▶ **Deine Aufgabe**: Gib alle Einträge erneut wieder und ersetze darin „red marker“ durch „red dot“. Alles Übrige bleibt unverändert.

▶ **Gespeicherte Einträge**:
● ● ●
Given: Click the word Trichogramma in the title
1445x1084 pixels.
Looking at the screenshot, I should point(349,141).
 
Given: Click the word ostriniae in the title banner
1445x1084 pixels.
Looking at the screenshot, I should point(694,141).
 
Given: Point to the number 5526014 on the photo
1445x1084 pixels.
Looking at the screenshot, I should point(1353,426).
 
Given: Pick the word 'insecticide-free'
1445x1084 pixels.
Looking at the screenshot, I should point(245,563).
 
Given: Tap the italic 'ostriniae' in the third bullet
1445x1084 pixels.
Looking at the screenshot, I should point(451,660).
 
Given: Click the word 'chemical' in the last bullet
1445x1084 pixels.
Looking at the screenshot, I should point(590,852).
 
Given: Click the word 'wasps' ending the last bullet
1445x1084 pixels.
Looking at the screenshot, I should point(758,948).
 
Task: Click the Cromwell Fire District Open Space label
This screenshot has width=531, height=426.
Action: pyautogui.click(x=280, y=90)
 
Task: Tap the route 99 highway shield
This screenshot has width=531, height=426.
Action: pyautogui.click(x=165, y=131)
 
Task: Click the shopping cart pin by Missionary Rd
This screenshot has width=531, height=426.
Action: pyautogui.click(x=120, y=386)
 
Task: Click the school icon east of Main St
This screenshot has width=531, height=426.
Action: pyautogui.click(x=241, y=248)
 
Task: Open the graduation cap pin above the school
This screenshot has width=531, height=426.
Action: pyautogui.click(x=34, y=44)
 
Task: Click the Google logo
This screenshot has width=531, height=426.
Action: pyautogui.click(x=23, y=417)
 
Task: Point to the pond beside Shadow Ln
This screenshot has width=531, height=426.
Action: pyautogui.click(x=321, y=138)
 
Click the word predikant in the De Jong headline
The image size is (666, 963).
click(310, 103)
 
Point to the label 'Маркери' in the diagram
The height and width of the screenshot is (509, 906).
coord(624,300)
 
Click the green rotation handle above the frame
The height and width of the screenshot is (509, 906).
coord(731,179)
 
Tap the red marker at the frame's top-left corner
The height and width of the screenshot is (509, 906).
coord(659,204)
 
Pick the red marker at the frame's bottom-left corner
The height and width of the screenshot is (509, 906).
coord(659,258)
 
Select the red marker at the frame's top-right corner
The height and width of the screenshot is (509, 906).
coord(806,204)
● ● ●
▶ **Schriftliche Antwort**:
Given: Click the word Trichogramma in the title
1445x1084 pixels.
Looking at the screenshot, I should point(349,141).
 
Given: Click the word ostriniae in the title banner
1445x1084 pixels.
Looking at the screenshot, I should point(694,141).
 
Given: Point to the number 5526014 on the photo
1445x1084 pixels.
Looking at the screenshot, I should point(1353,426).
 
Given: Pick the word 'insecticide-free'
1445x1084 pixels.
Looking at the screenshot, I should point(245,563).
 
Given: Tap the italic 'ostriniae' in the third bullet
1445x1084 pixels.
Looking at the screenshot, I should point(451,660).
 
Given: Click the word 'chemical' in the last bullet
1445x1084 pixels.
Looking at the screenshot, I should point(590,852).
 
Given: Click the word 'wasps' ending the last bullet
1445x1084 pixels.
Looking at the screenshot, I should point(758,948).
 
Task: Click the Cromwell Fire District Open Space label
This screenshot has width=531, height=426.
Action: pyautogui.click(x=280, y=90)
 
Task: Tap the route 99 highway shield
This screenshot has width=531, height=426.
Action: pyautogui.click(x=165, y=131)
 
Task: Click the shopping cart pin by Missionary Rd
This screenshot has width=531, height=426.
Action: pyautogui.click(x=120, y=386)
 
Task: Click the school icon east of Main St
This screenshot has width=531, height=426.
Action: pyautogui.click(x=241, y=248)
 
Task: Open the graduation cap pin above the school
This screenshot has width=531, height=426.
Action: pyautogui.click(x=34, y=44)
 
Task: Click the Google logo
This screenshot has width=531, height=426.
Action: pyautogui.click(x=23, y=417)
 
Task: Point to the pond beside Shadow Ln
This screenshot has width=531, height=426.
Action: pyautogui.click(x=321, y=138)
 
Click the word predikant in the De Jong headline
The image size is (666, 963).
click(310, 103)
 
Point to the label 'Маркери' in the diagram
The height and width of the screenshot is (509, 906).
coord(624,300)
 
Click the green rotation handle above the frame
The height and width of the screenshot is (509, 906).
coord(731,179)
 
Tap the red dot at the frame's top-left corner
The height and width of the screenshot is (509, 906).
coord(659,204)
 
Pick the red dot at the frame's bottom-left corner
The height and width of the screenshot is (509, 906).
coord(659,258)
 
Select the red dot at the frame's top-right corner
The height and width of the screenshot is (509, 906).
coord(806,204)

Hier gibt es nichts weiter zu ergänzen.